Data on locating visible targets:
--------
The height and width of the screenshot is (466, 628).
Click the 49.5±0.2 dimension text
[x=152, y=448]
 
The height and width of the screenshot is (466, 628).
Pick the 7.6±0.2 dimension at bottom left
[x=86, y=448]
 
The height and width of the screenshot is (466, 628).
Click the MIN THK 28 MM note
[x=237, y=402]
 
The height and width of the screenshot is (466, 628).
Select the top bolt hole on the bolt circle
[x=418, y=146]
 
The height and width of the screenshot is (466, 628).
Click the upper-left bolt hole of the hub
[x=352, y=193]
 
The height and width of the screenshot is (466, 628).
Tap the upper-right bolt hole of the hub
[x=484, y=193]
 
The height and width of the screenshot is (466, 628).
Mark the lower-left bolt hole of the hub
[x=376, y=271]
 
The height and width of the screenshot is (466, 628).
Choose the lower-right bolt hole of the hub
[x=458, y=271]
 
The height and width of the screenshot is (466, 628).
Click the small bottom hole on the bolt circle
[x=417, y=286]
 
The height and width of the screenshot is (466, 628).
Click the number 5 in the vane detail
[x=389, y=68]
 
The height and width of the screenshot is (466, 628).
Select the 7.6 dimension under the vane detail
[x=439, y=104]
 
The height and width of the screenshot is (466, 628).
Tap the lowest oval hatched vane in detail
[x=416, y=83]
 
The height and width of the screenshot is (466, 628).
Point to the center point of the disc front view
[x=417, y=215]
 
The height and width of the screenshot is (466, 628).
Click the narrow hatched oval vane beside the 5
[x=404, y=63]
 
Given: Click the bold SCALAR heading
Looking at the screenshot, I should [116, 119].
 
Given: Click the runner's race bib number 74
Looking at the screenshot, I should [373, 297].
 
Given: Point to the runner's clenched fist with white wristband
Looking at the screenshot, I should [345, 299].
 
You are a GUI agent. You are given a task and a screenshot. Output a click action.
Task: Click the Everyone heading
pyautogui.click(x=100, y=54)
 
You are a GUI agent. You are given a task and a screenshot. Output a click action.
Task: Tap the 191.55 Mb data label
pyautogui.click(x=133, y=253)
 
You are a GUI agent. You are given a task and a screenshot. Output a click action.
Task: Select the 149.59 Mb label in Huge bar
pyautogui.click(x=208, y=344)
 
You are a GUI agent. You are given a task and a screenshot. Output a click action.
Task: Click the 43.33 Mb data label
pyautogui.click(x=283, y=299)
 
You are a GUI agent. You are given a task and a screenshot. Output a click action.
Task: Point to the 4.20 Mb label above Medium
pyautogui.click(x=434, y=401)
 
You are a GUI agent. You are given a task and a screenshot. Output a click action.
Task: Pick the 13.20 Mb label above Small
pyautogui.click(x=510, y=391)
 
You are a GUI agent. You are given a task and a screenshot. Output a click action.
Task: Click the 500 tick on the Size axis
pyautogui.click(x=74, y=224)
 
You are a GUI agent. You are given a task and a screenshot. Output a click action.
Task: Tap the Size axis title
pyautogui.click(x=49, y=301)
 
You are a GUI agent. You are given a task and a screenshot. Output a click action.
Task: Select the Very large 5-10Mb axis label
--------
Gather every line of the listing that contains the word "above" and copy each one in full.

Task: Point to the 4.20 Mb label above Medium
Task: Pick the 13.20 Mb label above Small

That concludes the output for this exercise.